About this exercise —
The entries below must be copied exactly as they are.

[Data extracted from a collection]
----------

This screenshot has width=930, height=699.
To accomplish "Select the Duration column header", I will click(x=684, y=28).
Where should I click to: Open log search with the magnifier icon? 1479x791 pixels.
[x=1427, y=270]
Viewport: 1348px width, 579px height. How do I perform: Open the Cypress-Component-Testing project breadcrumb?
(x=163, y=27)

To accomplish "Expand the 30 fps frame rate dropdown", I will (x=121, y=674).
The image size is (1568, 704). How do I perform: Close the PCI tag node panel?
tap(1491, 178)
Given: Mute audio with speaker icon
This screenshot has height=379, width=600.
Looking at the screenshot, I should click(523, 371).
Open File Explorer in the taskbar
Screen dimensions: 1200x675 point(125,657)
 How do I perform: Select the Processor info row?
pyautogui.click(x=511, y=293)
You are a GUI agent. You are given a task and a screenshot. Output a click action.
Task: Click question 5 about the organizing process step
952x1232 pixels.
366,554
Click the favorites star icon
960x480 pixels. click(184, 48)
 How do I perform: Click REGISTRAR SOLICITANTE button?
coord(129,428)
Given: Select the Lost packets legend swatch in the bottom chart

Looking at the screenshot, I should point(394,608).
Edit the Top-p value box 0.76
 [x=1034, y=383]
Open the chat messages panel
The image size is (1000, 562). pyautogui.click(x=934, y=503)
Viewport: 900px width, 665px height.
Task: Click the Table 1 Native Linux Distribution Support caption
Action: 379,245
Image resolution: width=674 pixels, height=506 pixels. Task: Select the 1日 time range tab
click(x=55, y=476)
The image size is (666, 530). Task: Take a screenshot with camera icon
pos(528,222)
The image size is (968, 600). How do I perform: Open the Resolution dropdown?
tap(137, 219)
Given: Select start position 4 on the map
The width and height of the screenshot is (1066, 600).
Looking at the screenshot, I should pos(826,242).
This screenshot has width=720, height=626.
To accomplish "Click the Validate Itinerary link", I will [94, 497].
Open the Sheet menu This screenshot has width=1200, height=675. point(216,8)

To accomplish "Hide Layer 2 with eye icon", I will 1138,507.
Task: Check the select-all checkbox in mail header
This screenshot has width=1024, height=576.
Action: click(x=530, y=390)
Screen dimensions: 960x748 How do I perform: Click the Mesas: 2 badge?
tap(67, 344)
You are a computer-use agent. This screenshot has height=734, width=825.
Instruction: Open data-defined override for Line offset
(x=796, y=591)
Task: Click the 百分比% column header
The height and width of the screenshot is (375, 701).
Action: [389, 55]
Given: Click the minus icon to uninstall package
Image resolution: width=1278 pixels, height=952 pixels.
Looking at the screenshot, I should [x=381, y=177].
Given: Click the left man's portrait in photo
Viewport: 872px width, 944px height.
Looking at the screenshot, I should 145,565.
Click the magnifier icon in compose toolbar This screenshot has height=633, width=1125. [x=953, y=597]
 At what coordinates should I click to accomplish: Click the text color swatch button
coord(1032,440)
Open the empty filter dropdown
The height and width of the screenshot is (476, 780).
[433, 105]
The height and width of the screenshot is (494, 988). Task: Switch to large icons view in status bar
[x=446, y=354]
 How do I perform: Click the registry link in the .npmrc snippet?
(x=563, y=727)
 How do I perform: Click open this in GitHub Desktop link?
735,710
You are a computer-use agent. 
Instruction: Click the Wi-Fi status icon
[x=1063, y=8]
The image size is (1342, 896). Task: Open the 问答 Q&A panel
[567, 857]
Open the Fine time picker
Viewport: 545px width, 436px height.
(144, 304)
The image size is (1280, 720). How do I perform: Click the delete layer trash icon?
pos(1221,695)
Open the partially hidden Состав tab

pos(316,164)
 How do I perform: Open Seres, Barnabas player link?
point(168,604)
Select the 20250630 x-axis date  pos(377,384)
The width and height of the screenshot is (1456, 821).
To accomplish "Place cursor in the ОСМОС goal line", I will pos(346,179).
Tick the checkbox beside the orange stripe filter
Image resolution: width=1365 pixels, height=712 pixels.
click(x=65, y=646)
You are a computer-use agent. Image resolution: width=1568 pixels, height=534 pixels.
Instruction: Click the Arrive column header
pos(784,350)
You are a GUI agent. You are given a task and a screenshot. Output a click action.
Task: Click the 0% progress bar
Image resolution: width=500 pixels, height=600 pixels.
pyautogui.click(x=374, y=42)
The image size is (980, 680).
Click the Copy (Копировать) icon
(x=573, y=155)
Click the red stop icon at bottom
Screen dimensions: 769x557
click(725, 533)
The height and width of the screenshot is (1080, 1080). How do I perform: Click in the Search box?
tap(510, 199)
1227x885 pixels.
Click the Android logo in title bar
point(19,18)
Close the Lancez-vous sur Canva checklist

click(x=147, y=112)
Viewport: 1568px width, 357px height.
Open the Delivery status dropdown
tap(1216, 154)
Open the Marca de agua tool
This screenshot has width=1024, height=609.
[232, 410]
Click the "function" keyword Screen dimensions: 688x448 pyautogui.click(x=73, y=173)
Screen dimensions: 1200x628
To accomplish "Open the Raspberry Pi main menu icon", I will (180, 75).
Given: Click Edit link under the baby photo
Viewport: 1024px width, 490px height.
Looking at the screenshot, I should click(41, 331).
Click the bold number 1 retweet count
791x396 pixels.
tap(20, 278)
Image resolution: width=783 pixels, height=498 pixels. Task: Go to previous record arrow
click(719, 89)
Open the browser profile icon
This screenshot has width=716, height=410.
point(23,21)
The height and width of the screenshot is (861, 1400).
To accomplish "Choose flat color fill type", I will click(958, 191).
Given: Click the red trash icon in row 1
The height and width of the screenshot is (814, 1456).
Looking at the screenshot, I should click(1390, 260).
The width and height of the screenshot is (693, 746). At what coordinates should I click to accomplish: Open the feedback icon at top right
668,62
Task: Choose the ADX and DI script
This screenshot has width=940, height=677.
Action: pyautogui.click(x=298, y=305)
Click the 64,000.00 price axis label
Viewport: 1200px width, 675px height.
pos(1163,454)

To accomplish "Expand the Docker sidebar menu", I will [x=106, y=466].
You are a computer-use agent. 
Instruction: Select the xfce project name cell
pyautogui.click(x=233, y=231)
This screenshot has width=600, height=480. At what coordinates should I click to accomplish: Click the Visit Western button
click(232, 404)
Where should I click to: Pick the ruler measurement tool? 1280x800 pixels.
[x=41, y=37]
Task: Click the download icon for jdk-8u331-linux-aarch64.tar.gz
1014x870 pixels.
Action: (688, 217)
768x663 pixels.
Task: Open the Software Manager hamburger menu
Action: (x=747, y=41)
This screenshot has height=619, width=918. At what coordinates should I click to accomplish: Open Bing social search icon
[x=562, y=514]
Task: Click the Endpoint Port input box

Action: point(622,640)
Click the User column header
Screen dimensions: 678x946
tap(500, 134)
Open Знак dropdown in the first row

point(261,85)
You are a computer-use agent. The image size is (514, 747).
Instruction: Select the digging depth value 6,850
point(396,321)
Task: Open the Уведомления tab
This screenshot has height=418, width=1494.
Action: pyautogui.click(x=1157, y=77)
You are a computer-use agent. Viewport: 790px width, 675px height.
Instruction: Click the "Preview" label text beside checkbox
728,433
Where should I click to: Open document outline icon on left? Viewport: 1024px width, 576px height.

----------

Solution to the problem —
This screenshot has width=930, height=699.
To accomplish "Select the Duration column header", I will click(x=684, y=28).
Where should I click to: Open log search with the magnifier icon? 1479x791 pixels.
[x=1427, y=270]
Viewport: 1348px width, 579px height. How do I perform: Open the Cypress-Component-Testing project breadcrumb?
(x=163, y=27)

To accomplish "Expand the 30 fps frame rate dropdown", I will (x=121, y=674).
The image size is (1568, 704). How do I perform: Close the PCI tag node panel?
tap(1491, 178)
Given: Mute audio with speaker icon
This screenshot has height=379, width=600.
Looking at the screenshot, I should click(523, 371).
Open File Explorer in the taskbar
Screen dimensions: 1200x675 point(125,657)
 How do I perform: Select the Processor info row?
pyautogui.click(x=511, y=293)
You are a GUI agent. You are given a task and a screenshot. Output a click action.
Task: Click question 5 about the organizing process step
952x1232 pixels.
366,554
Click the favorites star icon
960x480 pixels. click(184, 48)
 How do I perform: Click REGISTRAR SOLICITANTE button?
coord(129,428)
Given: Select the Lost packets legend swatch in the bottom chart

Looking at the screenshot, I should point(394,608).
Edit the Top-p value box 0.76
 [x=1034, y=383]
Open the chat messages panel
The image size is (1000, 562). pyautogui.click(x=934, y=503)
Viewport: 900px width, 665px height.
Task: Click the Table 1 Native Linux Distribution Support caption
Action: 379,245
Image resolution: width=674 pixels, height=506 pixels. Task: Select the 1日 time range tab
click(x=55, y=476)
The image size is (666, 530). Task: Take a screenshot with camera icon
pos(528,222)
The image size is (968, 600). How do I perform: Open the Resolution dropdown?
tap(137, 219)
Given: Select start position 4 on the map
The width and height of the screenshot is (1066, 600).
Looking at the screenshot, I should pos(826,242).
This screenshot has width=720, height=626.
To accomplish "Click the Validate Itinerary link", I will [94, 497].
Open the Sheet menu This screenshot has width=1200, height=675. point(216,8)

To accomplish "Hide Layer 2 with eye icon", I will 1138,507.
Task: Check the select-all checkbox in mail header
This screenshot has width=1024, height=576.
Action: click(x=530, y=390)
Screen dimensions: 960x748 How do I perform: Click the Mesas: 2 badge?
tap(67, 344)
You are a computer-use agent. This screenshot has height=734, width=825.
Instruction: Open data-defined override for Line offset
(x=796, y=591)
Task: Click the 百分比% column header
The height and width of the screenshot is (375, 701).
Action: [389, 55]
Given: Click the minus icon to uninstall package
Image resolution: width=1278 pixels, height=952 pixels.
Looking at the screenshot, I should [x=381, y=177].
Given: Click the left man's portrait in photo
Viewport: 872px width, 944px height.
Looking at the screenshot, I should 145,565.
Click the magnifier icon in compose toolbar This screenshot has height=633, width=1125. [x=953, y=597]
 At what coordinates should I click to accomplish: Click the text color swatch button
coord(1032,440)
Open the empty filter dropdown
The height and width of the screenshot is (476, 780).
[433, 105]
The height and width of the screenshot is (494, 988). Task: Switch to large icons view in status bar
[x=446, y=354]
 How do I perform: Click the registry link in the .npmrc snippet?
(x=563, y=727)
 How do I perform: Click open this in GitHub Desktop link?
735,710
You are a computer-use agent. 
Instruction: Click the Wi-Fi status icon
[x=1063, y=8]
The image size is (1342, 896). Task: Open the 问答 Q&A panel
[567, 857]
Open the Fine time picker
Viewport: 545px width, 436px height.
(144, 304)
The image size is (1280, 720). How do I perform: Click the delete layer trash icon?
pos(1221,695)
Open the partially hidden Состав tab

pos(316,164)
 How do I perform: Open Seres, Barnabas player link?
point(168,604)
Select the 20250630 x-axis date  pos(377,384)
The width and height of the screenshot is (1456, 821).
To accomplish "Place cursor in the ОСМОС goal line", I will pos(346,179).
Tick the checkbox beside the orange stripe filter
Image resolution: width=1365 pixels, height=712 pixels.
click(x=65, y=646)
You are a computer-use agent. Image resolution: width=1568 pixels, height=534 pixels.
Instruction: Click the Arrive column header
pos(784,350)
You are a GUI agent. You are given a task and a screenshot. Output a click action.
Task: Click the 0% progress bar
Image resolution: width=500 pixels, height=600 pixels.
pyautogui.click(x=374, y=42)
The image size is (980, 680).
Click the Copy (Копировать) icon
(x=573, y=155)
Click the red stop icon at bottom
Screen dimensions: 769x557
click(725, 533)
The height and width of the screenshot is (1080, 1080). How do I perform: Click in the Search box?
tap(510, 199)
1227x885 pixels.
Click the Android logo in title bar
point(19,18)
Close the Lancez-vous sur Canva checklist

click(x=147, y=112)
Viewport: 1568px width, 357px height.
Open the Delivery status dropdown
tap(1216, 154)
Open the Marca de agua tool
This screenshot has width=1024, height=609.
[232, 410]
Click the "function" keyword Screen dimensions: 688x448 pyautogui.click(x=73, y=173)
Screen dimensions: 1200x628
To accomplish "Open the Raspberry Pi main menu icon", I will (180, 75).
Given: Click Edit link under the baby photo
Viewport: 1024px width, 490px height.
Looking at the screenshot, I should click(41, 331).
Click the bold number 1 retweet count
791x396 pixels.
tap(20, 278)
Image resolution: width=783 pixels, height=498 pixels. Task: Go to previous record arrow
click(719, 89)
Open the browser profile icon
This screenshot has width=716, height=410.
point(23,21)
The height and width of the screenshot is (861, 1400).
To accomplish "Choose flat color fill type", I will click(958, 191).
Given: Click the red trash icon in row 1
The height and width of the screenshot is (814, 1456).
Looking at the screenshot, I should click(1390, 260).
The width and height of the screenshot is (693, 746). At what coordinates should I click to accomplish: Open the feedback icon at top right
668,62
Task: Choose the ADX and DI script
This screenshot has width=940, height=677.
Action: pyautogui.click(x=298, y=305)
Click the 64,000.00 price axis label
Viewport: 1200px width, 675px height.
pos(1163,454)

To accomplish "Expand the Docker sidebar menu", I will [x=106, y=466].
You are a computer-use agent. 
Instruction: Select the xfce project name cell
pyautogui.click(x=233, y=231)
This screenshot has width=600, height=480. At what coordinates should I click to accomplish: Click the Visit Western button
click(232, 404)
Where should I click to: Pick the ruler measurement tool? 1280x800 pixels.
[x=41, y=37]
Task: Click the download icon for jdk-8u331-linux-aarch64.tar.gz
1014x870 pixels.
Action: (688, 217)
768x663 pixels.
Task: Open the Software Manager hamburger menu
Action: (x=747, y=41)
This screenshot has height=619, width=918. At what coordinates should I click to accomplish: Open Bing social search icon
[x=562, y=514]
Task: Click the Endpoint Port input box

Action: point(622,640)
Click the User column header
Screen dimensions: 678x946
tap(500, 134)
Open Знак dropdown in the first row

point(261,85)
You are a computer-use agent. The image size is (514, 747).
Instruction: Select the digging depth value 6,850
point(396,321)
Task: Open the Уведомления tab
This screenshot has height=418, width=1494.
Action: pyautogui.click(x=1157, y=77)
You are a computer-use agent. Viewport: 790px width, 675px height.
Instruction: Click the "Preview" label text beside checkbox
728,433
Where should I click to: Open document outline icon on left? Viewport: 1024px width, 576px height.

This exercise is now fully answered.